For detailed usage of qai_hub_models.models.real_esrgan_x4plus.export, use the --help flag

All model compilation information and logs can be viewed in the JOBS section of Qualcomm® AI Hub

(.venv) (base) radxa@vms-max:/mnt/sda1/qualcomm/qai-hub/ai_hub_model$ python3 -m qai_hub_models.models.real_esrgan_x4plus.export --chipset "qualcomm-qcs6490-proxy" --target-runtime qnn_context_binary  --height 128 --width 128 --quantize w8a8 --num-calibration-samples 10
Quantizing model real_esrgan_x4plus.
Uploading tmplaenxfnu.pt
100%|██████████████████████████████████████████████████████████████████████████████████████████████████| 64.8M/64.8M [00:06<00:00, 11.1MB/s]
Scheduled compile job (jgon7zqkp) successfully. To see the status and results:
https://app.aihub.qualcomm.com/jobs/jgon7zqkp/

Loading 10 calibration samples.
Waiting for compile job (jgon7zqkp) completion. Type Ctrl+C to stop waiting at any time.
✅ SUCCESS
Uploading dataset: 700kB [00:01, 522kB/s]
Scheduled quantize job (jpew0o3vp) successfully. To see the status and results:
https://app.aihub.qualcomm.com/jobs/jpew0o3vp/

Waiting for quantize job (jpew0o3vp) completion.
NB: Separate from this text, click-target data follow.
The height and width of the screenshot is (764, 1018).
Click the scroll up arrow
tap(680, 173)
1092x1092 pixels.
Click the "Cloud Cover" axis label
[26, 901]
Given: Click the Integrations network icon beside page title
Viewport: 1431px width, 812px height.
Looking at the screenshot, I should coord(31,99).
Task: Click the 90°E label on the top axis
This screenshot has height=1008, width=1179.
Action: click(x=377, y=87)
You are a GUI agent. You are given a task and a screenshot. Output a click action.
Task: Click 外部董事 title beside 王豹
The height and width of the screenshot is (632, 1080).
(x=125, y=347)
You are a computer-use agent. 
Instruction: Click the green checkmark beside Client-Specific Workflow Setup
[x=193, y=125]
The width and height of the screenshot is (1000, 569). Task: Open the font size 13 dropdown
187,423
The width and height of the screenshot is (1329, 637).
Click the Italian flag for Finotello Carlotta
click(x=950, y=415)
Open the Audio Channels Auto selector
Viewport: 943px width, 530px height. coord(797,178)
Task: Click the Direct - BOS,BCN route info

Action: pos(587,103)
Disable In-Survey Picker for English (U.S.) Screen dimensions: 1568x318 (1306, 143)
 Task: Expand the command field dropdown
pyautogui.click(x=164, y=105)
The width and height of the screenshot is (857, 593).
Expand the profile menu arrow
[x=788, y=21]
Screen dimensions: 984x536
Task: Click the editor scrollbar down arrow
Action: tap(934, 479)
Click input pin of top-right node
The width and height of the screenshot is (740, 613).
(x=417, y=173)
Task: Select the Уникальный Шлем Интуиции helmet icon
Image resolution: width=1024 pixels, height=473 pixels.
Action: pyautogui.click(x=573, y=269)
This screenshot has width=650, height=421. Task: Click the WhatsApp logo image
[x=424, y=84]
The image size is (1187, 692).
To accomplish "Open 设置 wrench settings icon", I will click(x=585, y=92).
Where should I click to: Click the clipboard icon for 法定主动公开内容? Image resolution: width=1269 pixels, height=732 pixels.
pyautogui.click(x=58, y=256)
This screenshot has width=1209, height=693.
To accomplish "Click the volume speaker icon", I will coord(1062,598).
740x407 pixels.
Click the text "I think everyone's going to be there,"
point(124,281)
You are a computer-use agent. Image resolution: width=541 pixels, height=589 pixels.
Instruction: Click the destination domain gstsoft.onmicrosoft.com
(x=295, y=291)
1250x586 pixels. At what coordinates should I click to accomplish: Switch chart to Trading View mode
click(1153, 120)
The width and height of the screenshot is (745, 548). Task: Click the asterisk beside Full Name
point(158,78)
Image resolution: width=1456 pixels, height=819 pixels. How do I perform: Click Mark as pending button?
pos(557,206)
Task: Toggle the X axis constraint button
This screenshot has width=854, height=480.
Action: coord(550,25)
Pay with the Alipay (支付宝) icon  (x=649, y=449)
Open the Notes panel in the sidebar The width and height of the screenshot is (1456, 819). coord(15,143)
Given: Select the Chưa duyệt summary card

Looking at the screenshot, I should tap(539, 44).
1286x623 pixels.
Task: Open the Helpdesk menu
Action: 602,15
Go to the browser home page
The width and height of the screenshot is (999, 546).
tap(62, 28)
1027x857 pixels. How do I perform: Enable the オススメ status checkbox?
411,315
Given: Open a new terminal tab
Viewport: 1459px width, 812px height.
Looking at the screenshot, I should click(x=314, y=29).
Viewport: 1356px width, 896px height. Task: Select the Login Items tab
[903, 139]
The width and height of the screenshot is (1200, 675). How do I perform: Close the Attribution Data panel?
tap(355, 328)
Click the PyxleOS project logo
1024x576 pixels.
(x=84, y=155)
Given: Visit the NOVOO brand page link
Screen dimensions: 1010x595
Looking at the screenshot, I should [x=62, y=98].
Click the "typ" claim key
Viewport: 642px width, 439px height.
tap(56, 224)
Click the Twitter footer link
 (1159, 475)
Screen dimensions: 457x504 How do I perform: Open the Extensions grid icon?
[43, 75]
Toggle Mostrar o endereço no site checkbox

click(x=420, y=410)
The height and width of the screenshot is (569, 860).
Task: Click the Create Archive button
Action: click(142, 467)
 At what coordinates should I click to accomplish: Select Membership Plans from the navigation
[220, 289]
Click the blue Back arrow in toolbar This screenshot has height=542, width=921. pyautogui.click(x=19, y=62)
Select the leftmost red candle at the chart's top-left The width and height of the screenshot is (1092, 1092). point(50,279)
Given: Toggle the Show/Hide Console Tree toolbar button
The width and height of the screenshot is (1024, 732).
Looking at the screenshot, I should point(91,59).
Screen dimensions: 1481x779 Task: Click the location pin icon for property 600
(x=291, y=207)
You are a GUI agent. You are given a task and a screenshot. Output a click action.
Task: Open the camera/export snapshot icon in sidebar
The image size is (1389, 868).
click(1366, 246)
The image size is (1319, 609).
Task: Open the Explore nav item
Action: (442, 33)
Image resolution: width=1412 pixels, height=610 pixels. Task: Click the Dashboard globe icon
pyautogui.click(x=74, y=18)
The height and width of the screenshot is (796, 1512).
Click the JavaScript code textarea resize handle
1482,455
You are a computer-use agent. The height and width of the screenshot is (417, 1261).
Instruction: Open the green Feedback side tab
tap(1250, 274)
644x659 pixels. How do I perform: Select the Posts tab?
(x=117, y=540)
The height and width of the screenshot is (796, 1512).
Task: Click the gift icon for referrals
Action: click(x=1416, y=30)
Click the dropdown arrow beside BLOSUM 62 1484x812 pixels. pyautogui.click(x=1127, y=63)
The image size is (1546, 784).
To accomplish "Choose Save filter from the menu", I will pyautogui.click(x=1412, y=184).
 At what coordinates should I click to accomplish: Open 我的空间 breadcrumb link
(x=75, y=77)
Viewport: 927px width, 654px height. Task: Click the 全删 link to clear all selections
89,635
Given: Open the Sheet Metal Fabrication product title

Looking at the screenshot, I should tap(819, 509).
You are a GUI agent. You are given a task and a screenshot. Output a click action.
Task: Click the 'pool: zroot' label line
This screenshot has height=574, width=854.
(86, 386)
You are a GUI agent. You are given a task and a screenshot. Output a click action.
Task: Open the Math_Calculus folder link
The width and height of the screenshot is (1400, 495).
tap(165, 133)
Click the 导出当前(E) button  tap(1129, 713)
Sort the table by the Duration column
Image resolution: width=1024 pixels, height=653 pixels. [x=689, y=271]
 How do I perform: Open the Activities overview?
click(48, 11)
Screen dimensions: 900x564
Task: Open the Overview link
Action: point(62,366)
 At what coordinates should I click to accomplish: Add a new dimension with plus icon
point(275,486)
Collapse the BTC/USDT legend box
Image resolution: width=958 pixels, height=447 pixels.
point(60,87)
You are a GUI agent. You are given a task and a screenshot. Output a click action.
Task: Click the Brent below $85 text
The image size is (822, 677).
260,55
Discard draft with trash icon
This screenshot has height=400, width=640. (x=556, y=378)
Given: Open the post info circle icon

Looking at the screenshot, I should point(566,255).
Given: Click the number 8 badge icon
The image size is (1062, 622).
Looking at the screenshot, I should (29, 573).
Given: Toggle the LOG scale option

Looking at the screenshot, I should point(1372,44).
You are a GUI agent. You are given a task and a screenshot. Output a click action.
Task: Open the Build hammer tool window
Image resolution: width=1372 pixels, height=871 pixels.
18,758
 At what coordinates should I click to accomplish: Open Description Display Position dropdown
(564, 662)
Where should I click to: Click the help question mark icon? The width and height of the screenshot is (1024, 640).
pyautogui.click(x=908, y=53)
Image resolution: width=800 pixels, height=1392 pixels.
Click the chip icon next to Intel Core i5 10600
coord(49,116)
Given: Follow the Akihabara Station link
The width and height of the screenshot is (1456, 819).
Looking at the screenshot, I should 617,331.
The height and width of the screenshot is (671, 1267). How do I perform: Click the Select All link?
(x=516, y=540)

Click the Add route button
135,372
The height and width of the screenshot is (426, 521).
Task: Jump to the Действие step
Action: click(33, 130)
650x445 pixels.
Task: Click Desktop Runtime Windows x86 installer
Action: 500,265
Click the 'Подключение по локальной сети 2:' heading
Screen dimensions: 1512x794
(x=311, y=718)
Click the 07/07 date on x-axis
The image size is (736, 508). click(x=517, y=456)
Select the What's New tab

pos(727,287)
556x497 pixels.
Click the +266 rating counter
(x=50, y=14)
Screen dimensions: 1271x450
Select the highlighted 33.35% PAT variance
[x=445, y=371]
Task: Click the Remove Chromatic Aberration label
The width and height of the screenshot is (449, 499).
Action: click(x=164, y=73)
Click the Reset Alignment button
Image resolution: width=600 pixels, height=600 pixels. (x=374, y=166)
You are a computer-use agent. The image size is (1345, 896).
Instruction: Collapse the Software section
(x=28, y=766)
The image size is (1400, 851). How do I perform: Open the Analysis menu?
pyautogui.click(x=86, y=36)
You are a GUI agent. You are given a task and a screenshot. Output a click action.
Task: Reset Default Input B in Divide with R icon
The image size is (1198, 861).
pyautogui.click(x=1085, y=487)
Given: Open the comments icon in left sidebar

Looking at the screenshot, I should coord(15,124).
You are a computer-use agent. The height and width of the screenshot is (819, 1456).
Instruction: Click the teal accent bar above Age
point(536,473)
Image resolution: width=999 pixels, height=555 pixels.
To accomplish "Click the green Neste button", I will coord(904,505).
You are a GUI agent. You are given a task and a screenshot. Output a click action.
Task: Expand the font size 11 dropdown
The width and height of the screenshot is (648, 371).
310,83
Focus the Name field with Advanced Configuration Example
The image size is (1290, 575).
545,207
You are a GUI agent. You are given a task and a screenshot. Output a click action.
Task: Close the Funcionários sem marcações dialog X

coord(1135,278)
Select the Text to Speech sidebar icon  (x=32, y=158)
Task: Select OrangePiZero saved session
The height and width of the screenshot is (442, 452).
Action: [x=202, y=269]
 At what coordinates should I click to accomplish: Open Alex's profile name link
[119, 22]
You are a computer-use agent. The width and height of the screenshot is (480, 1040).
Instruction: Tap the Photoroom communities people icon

Type Ctrl+C to stop waiting at any time.
✅ SUCCESS
Optimizing model real_esrgan_x4plus to run on-device
Scheduled compile job (jgdqynlz5) successfully. To see the status and results:
https://app.aihub.qualcomm.com/jobs/jgdqynlz5/

Profiling model real_esrgan_x4plus on a hosted device.
Waiting for compile job (jgdqynlz5) completion. Type Ctrl+C to stop waiting at any time.
✅ SUCCESS
Scheduled profile job (jp4d6n01p) successfully. To see the status and results:
https://app.aihub.qualcomm.com/jobs/jp4d6n01p/

Running inference for real_esrgan_x4plus on a hosted device with example inputs.
Downloading data at https://qaihub-public-assets.s3.us-west-2.amazonaws.com/qai-hub-models/models/super_resolution/v2/super_resolution_input.jpg to /home/zifeng/.qaihm/models/super_resolution/v2/super_resolution_input.jpg
100%|██████████████████████████████████████████████████████████████████████████████████████████████████| 16.5k/16.5k [00:00<00:00, 92.2MB/s]
Done
Uploading dataset: 104kB [00:01, 100kB/s]
Scheduled inference job (jpx6892lp) successfully. To see the status and results:
https://app.aihub.qualcomm.com/jobs/jpx6892lp/

real_esrgan_x4plus.bin: 100%|██████████████████████████████████████████████████████████████████████████| 21.5M/21.5M [00:02<00:00, 7.97MB/s]
Downloaded model to /mnt/sda1/qualcomm/qai-hub/ai_hub_model/build/real_esrgan_x4plus/real_esrgan_x4plus.bin
Waiting for profile job (jp4d6n01p) completion. Type Ctrl+C to stop waiting at any time.
✅ SUCCESS

------------------------------------------------------------
Performance results on-device for Real_Esrgan_X4Plus.
------------------------------------------------------------
Device : QCS6490 (Proxy) (ANDROID 12)
Runtime : QNN_CONTEXT_BINARY
Estimated inference time (ms) : 171.8
Estimated peak memory usage (MB): [0, 13]
Total # Ops : 1027
Compute Unit(s) : npu (1027 ops) gpu (0 ops) cpu (0 ops)
------------------------------------------------------------
More details: https://app.aihub.qualcomm.com/jobs/jp4d6n01p/

tmpz9r34tur.h5: 100%|███████████████████████████████████████████████████████████████████████████████████| 1.05M/1.05M [00:03<00:00, 357kB/s]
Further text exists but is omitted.